A polydopamine-mediated biomimetic facile synthesis of molybdenum carbide-phosphide nanodots encapsulated in carbon shell for electrochemical hydrogen evolution reaction with long-term durability

Biomimetic environmental benign synthesis of electrocatalysts with inexpensive transition metal compounds is a promising approach to achieve clean hydrogen production with high sustainability via water splitting.

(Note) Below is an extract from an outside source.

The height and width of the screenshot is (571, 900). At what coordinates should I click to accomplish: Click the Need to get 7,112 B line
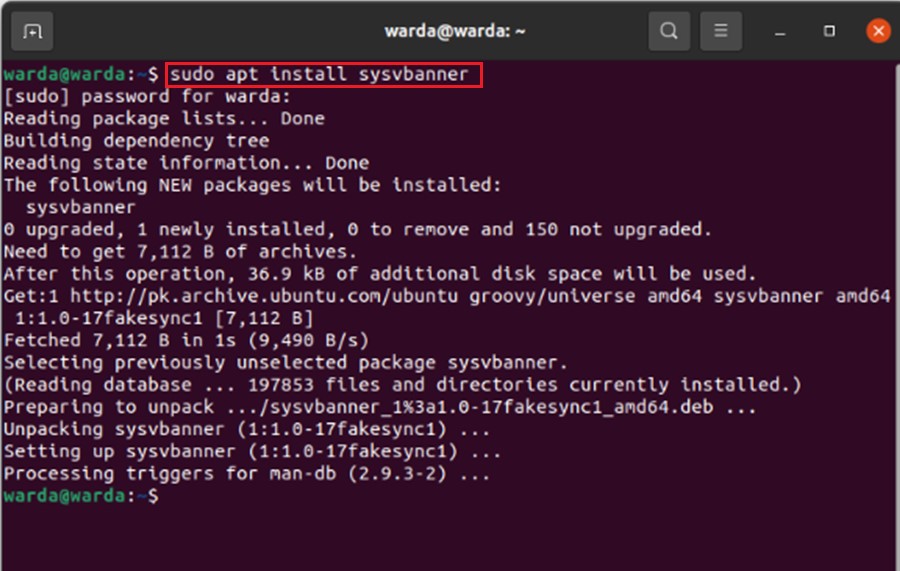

Herein, a mussel-inspired facile synthesis of N-carbon encapsulated molybdenum carbide-phosphide (Mo₂C–MoP) hybrid nanodots using a polydopamine biopolymer for efficient hydrogen evolution reactions (HERs), and long-term durability is demonstrated. The unique properties of polydopamine facilitate the transition metal ions (i.e., molybdenum) chelation without the use of additional toxic chelating agents. In the presence of phosphate buffer solution, the anchoring properties of polydopamine induce the formation of molybdenum-based complexes with the carbon and phosphide species, resulting in the synthesis of Mo₂C–MoP hybrid nanodots encapsulated in nitrogen-doped carbon shell. Consequently, the Mo₂C–MoP hybrid nanodots exhibit considerable electrocatalytic HER performance and long-term stability. The low overpotential of 147 mV is obtained at the high current density of 20 mA cm⁻² along with the low Tafel value of 64.92 mV dec⁻¹ in alkaline medium. Furthermore, the long-term stability over 120 h is achieved using Mo₂C–MoP@CP. Therefore, the use of an environment-friendly biopolymer for the fabrication of noble-metal-free, efficient, and stable HER electrocatalysts can be a promising strategy to achieve sustainable and clean H₂ production.